I think you're on to something. Afraid of success, or thinking "If I did good this time they'll expect me to keep doing it so I need to stop while I'm ahead." In elementary school he was put in a gifted extracurricular program because of his good grades. The next report card he lost his eligibility because he went from mostly As and a few Bs to Cs, Ds, and one F.

And I think he does believe that going from Place A to Place B (or going back to Place B in his case) is going to mean success at last, even though Place B (Chicago) is where his addiction was at its worst and between that and the relationship from hell he lost literally everything...job, apartment, everything. Things were going to be different when we left Georgia for Florida...they weren't. Things were going to be different when he left Daytona to go to Orlando...they weren't. Things were going to be different when he left Florida for Chicago...they were for about six months and then went right back to his normal self destructive tendencies. Things were going to be different when he came back to Florida...so far they're not. Now things will be different when Iif) he goes back to Chicago...sure they will.

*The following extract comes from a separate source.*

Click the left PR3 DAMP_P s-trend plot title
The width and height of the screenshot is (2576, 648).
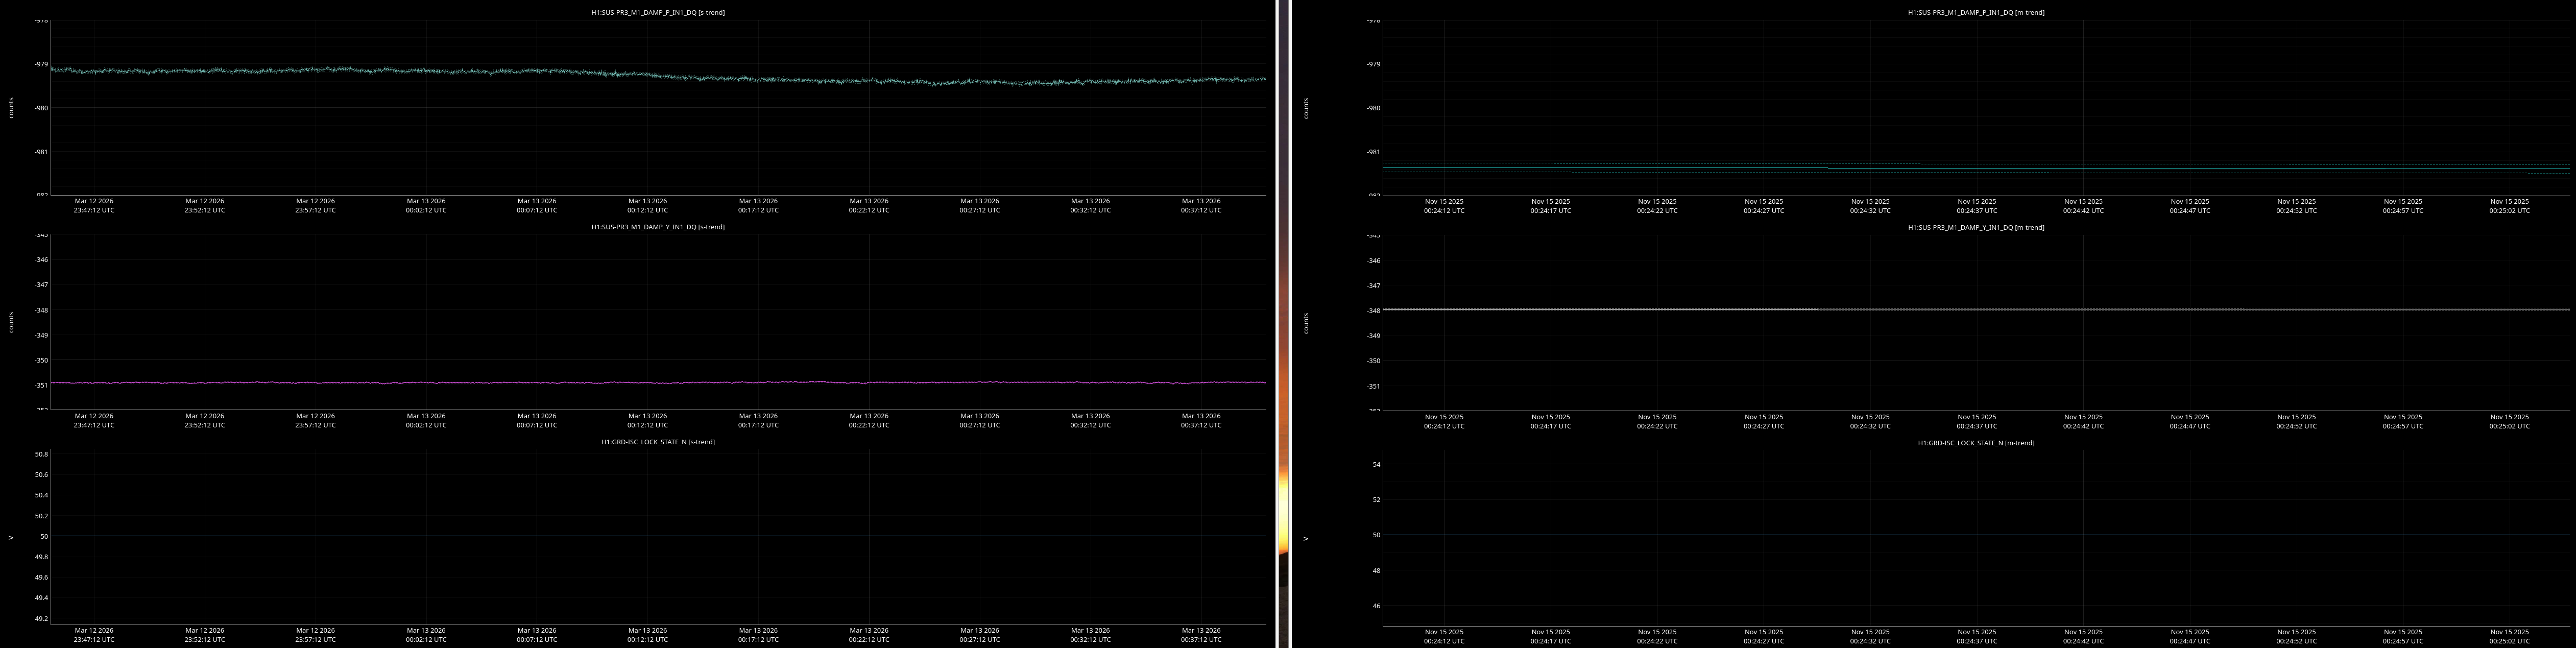(x=657, y=12)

I'm not near the point of giving up, I'm AT that point now. I've always had faith that he would have an A-Ha moment that would turn him around. Now the only thing I have faith in is that there is a reason for everything and that God is in control so if it's a worst case scenario, He will give me the strength to get through it somehow. But I have lost all faith in believing that my son will one day grow up, get clean, and make a decent life for himself.

Currently, should I outlive my husband, my son gets everything, such as it is (not much) but it will be meted out judiciously by my niece. Everything would probably be around $10k, which isn't a lot, but enough for him to "live the life" for a week or so and then be destitute again. That will not happen under my niece's supervision of my estate.
 

LauraH

Well-Known Member
It was always 2 weeks from completion and he would run away.

My son did the same thing at a residential facility. He was getting discharged early for good behavior and progress in the program, and two weeks before his new release date he snuck into someone's office to call his friend and got busted. Not only did he not get out early, he ended up staying two months past his original release date.
 

Tanya M

Living with an attitude of gratitude
Staff member
I have wondered so many time what my son's "rock bottom" would be and then somewhere along the journey I heard this. "Just when you think you've hit rock bottom, you find out it has a basement"
This statement is so my son. I don't know if he will ever live what I call a conventional life or even a responsible life. He's 37 now and I would like to think that he would finally start getting it. He has manage to stay out of trouble while finishing his parole and I think that's only because he doesn't want to finish out his full sentence in jail. Once he has completed his parole, sometime next month, then we'll see how things go. He has been attending AA meetings but then again, is he doing it because he's on parole or because he finally realizes he has a serious problem. Only time will tell.
For me, the only way I have found peace with all of it is to let him go. I will always hold him in my prayers and I allow myself to hold onto 1% of hope that he will turn his life around, beyond that, I need to live my own life.
 

Copabanana

Well-Known Member
It was me who posted then deleted the posts. I worry that I talk just to talk.i will try later to reconstruct what I wrote but can't now. Sorry.
 

LauraH

Well-Known Member
It was me who posted then deleted the posts. I worry that I talk just to talk.i will try later to reconstruct what I wrote but can't now. Sorry.

You were pretty much spot on in your analysis, in my humble opinion. My thinking was similar to yours, just didn't know how to put it into words.